---- Extracted information

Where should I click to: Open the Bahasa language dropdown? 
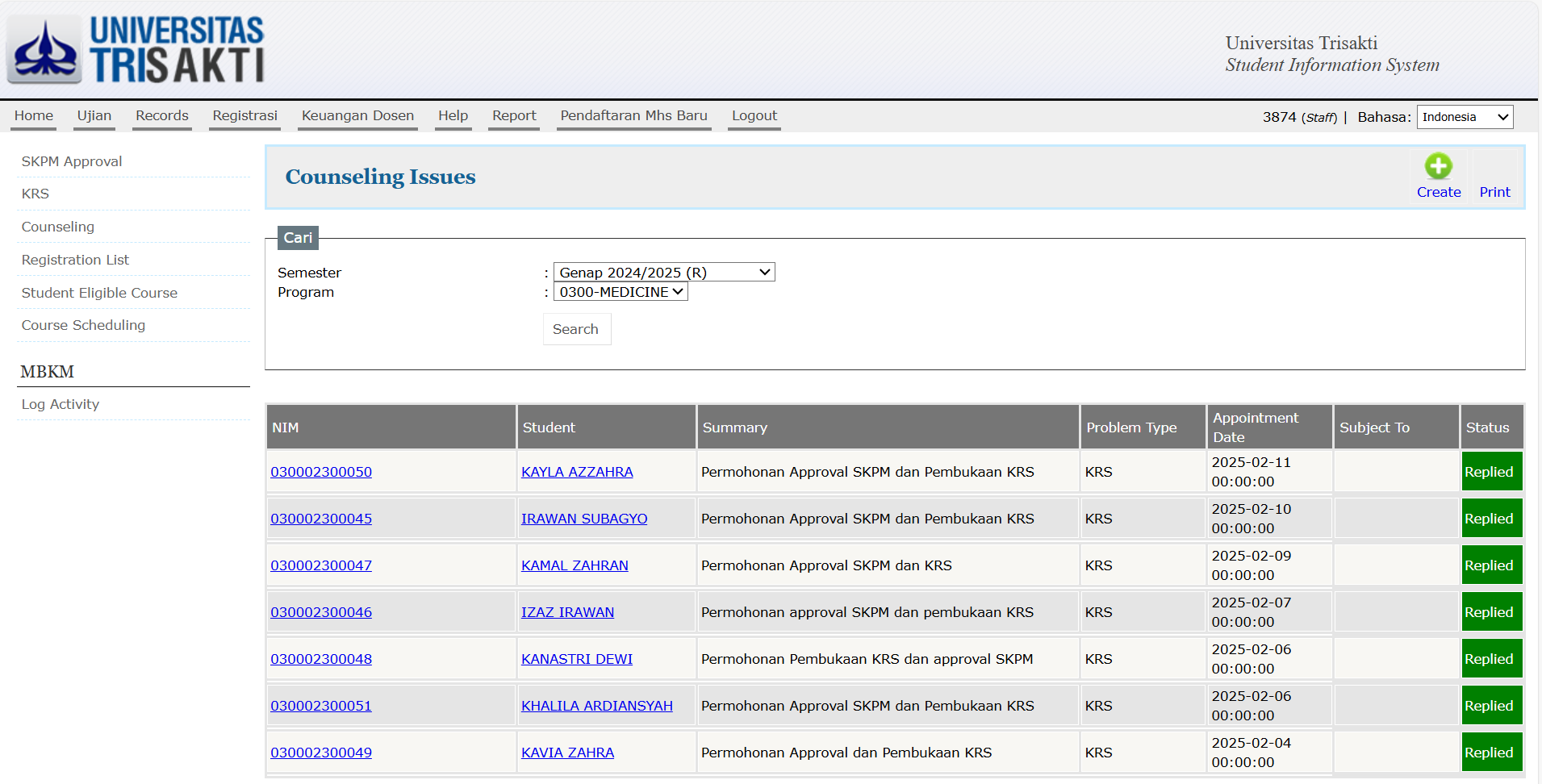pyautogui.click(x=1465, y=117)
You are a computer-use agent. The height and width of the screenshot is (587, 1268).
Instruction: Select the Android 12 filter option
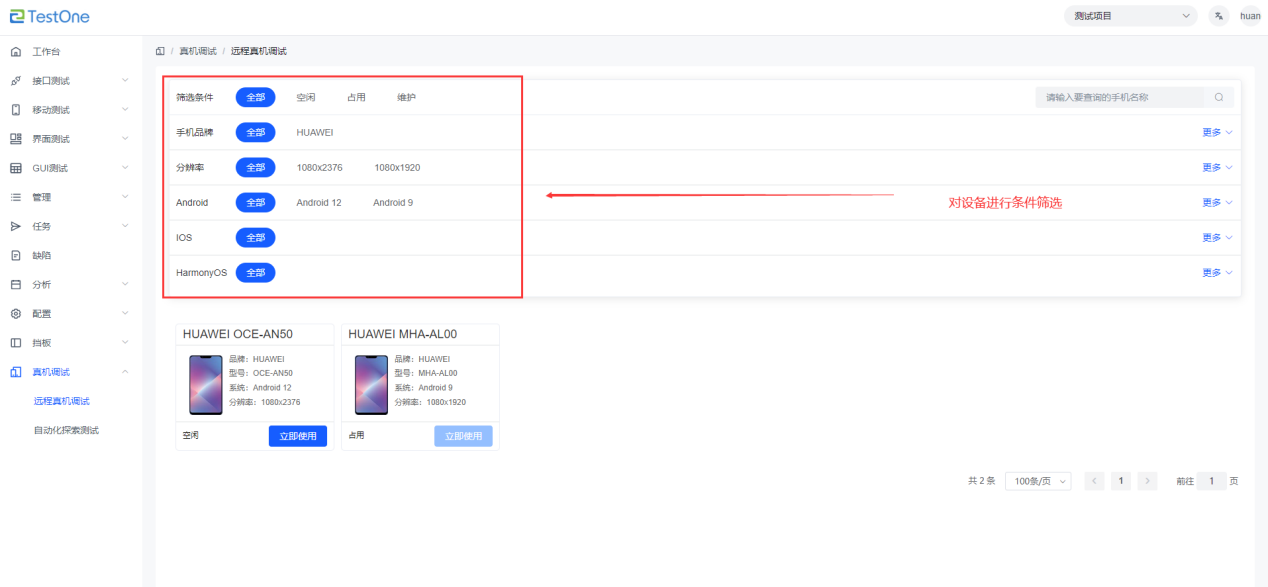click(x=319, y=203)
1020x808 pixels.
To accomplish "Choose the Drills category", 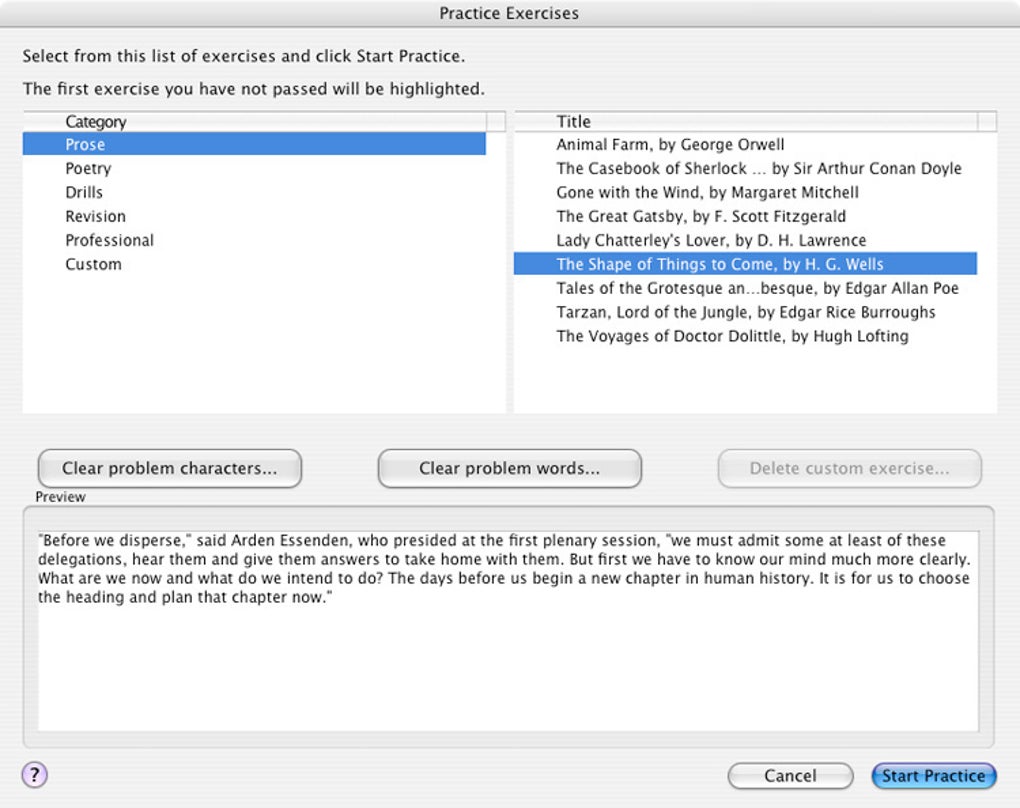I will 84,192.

--------
---- Extracted information

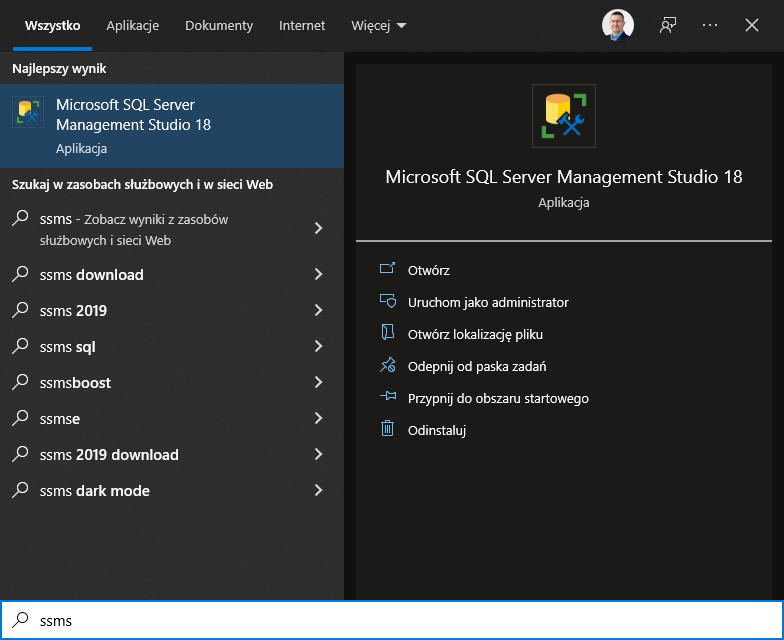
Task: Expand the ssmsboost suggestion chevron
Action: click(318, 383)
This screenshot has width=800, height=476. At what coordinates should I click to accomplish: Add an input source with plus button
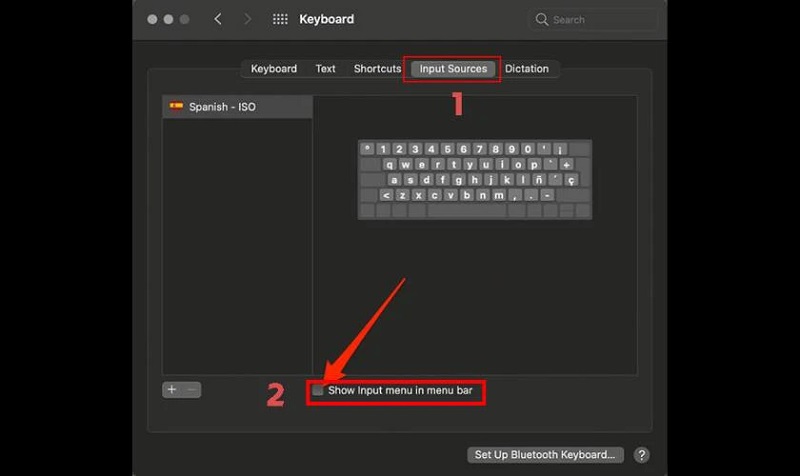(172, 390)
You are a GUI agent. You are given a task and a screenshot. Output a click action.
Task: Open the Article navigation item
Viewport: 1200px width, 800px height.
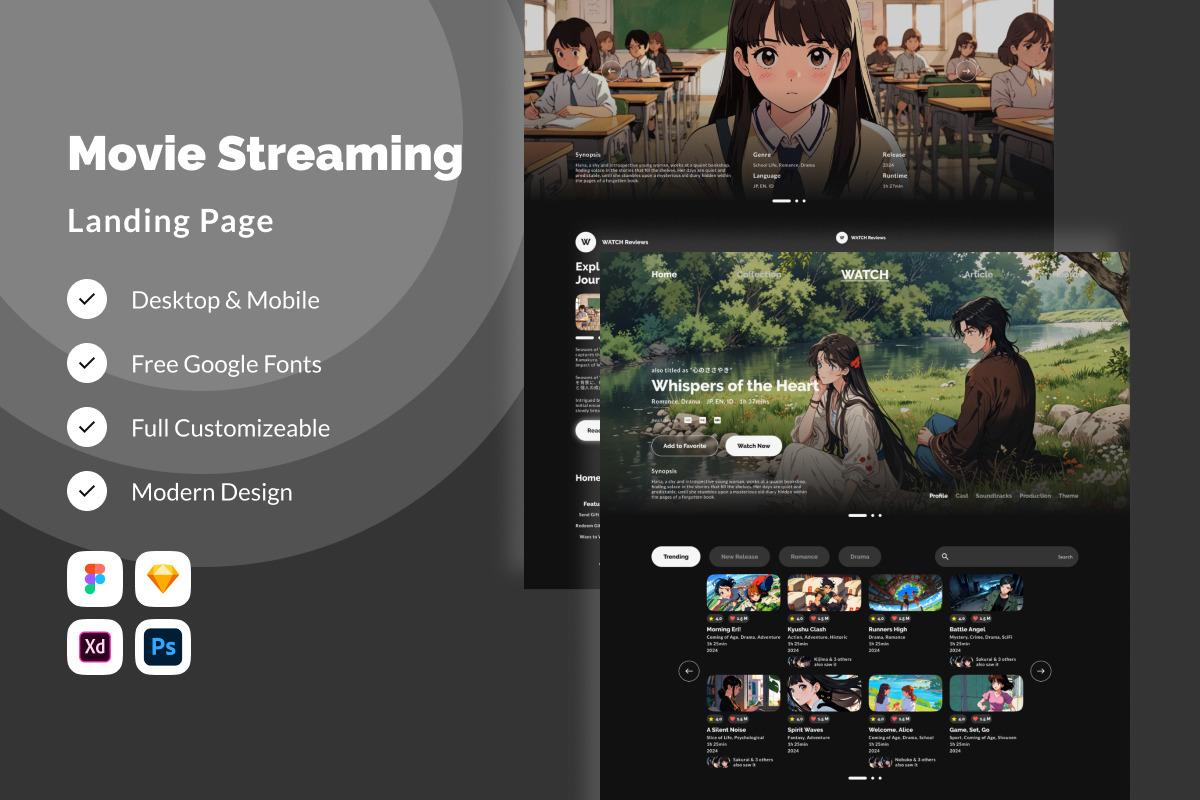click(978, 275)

--------

Task prompt: Check each line of the material above for "agent" and say how many lines contain it, giving the number alone.

Worked solution: 2